● **Estratto del documento**:
──────

Cambiare si può! Storia di un cambiamento: il Primary Nursing all’ASL di Biella


INTRODUZIONE:
Da dicembre 2012 a marzo 2014 l'Azienda Sanitaria di Biella ha innovato il proprio modello di erogazione dell'assistenza infermieristica passando da un'assistenza di tipo prevalentemente funzionale ad un'assistenza personalizzata secondo il modello Primary Nursing.
La Direzione delle Professioni Sanitarie di Biella e l'Associazione CESPI hanno evidenziato il comune interesse a costruire un percorso operativo per sviluppare il modello del Primary Nursing considerato quale pratica assistenziale a sostegno sia di risultati di qualità, sia allo sviluppo delle competenze professionali.
Già nel 2007 è stata attivata una sperimentazione organizzativa applicando il modello del Primary Nursing nelle realtà di Medicina Interna.
I risultati positivi dell’applicazione di tale modello, quali ad esempio la diminuzione del turn over infermieristico, l'aumento della soddisfazione degli operatori e dei degenti, il miglioramento della collaborazione con i servizi presenti sul territorio e il miglioramento quali-quantitativo degli interventi educativi rivolti al paziente, hanno evidenziato l’importanza delle potenzialità che tale modello potesse far emergere nelle sua estensione a tutte le realtà assistenziali.
In ragione dell'apertura del nuovo ospedale, avvenuta nel 2014, la Direzione delle Professioni Sanitarie, ha ritenuto utile creare le condizioni affinché ogni realtà assistenziale venisse ri-organizzata secondo il modello del Primary Nursing.
Per poter descrivere e documentare tale esperienza è stato attivato un importante progetto di ricerca che ha seguito l'evoluzione del progetto.

IL PRIMARY NURSING
Il Primary Nursing nasce e si sviluppa con successo negli USA, all’University of Minnesota Hospital, negli anni '60 parallelamente alla crescente importanza acquisivano il processo di nursing, le teorie del nursing così come la loro applicazione alla pratica clinica, il tutto supportato dallo sviluppo sempre più crescente della ricerca infermieristica.
Secondo alcuni autori (Barton-Wright, 1994; Clifford, 1979; Bowers, 1989), il Primary Nursing un mezzo, uno strumento attraverso il quale gli infermieri applicano il processo di nursing così come veniva già ipotizzato dalla stessa Nightingale: un’assistenza competente centrata sul paziente e fondata sulla relazione.
Macdonald (1988) afferma che il nocciolo del successo del modello diffuso da Manthey, consiste nell’aver trovato un sistema di organizzazione del lavoro in cui vengono enfatizzati responsabilità e professionalità dell’infermiere strettamente correlati alla presa in carico della persona assistita e ai risultati con la stessa perseguiti. Hegyvary (1982) non lo considera unicamente un modello organizzativo assistenziale, ma anche una sorta di opportunità funzionale ad affrontare problemi professionali quali la mancanza di prestigio e di potere, l’esclusione dai processi decisionali e la mancanza di controllo sulla pratica clinica infermieristica.

──────

● **Materiale fornito**:
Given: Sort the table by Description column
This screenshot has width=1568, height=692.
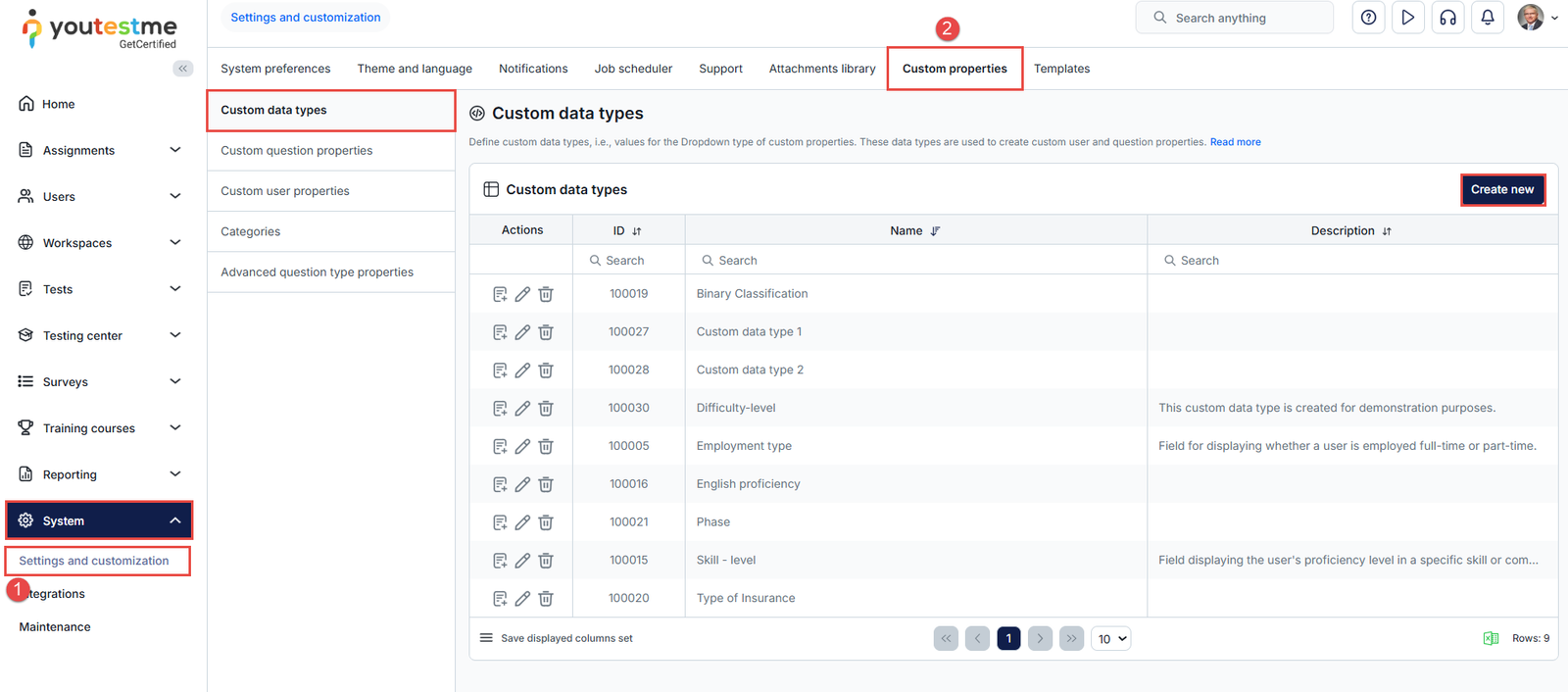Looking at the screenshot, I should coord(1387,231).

──────

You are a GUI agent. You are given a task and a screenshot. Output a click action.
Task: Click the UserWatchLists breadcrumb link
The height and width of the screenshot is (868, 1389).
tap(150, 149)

──────

● **Compito 1**:
Rispondi a queste domande sul testo dedicato al Primary Nursing a Biella:
(a) In che anno è stata avviata la sperimentazione del modello nelle realtà di Medicina Interna?
(b) In quale ospedale statunitense nasce il Primary Nursing?
(c) Quali problemi professionali, secondo Hegyvary, il modello offre l'opportunità di affrontare?
● **Compito 2**: Trascrivi senza alcuna modifica il passo del testo dedicato al Primary Nursing a Biella che va da "I risultati positivi" fino a "del Primary Nursing." compreso.

● **La tua soluzione 1**:
(a) Nel 2007.
(b) All'University of Minnesota Hospital.
(c) La mancanza di prestigio e di potere, l'esclusione dai processi decisionali e la mancanza di controllo sulla pratica clinica infermieristica.

● **La tua soluzione 2**:
I risultati positivi dell’applicazione di tale modello, quali ad esempio la diminuzione del turn over infermieristico, l'aumento della soddisfazione degli operatori e dei degenti, il miglioramento della collaborazione con i servizi presenti sul territorio e il miglioramento quali-quantitativo degli interventi educativi rivolti al paziente, hanno evidenziato l’importanza delle potenzialità che tale modello potesse far emergere nelle sua estensione a tutte le realtà assistenziali.
In ragione dell'apertura del nuovo ospedale, avvenuta nel 2014, la Direzione delle Professioni Sanitarie, ha ritenuto utile creare le condizioni affinché ogni realtà assistenziale venisse ri-organizzata secondo il modello del Primary Nursing.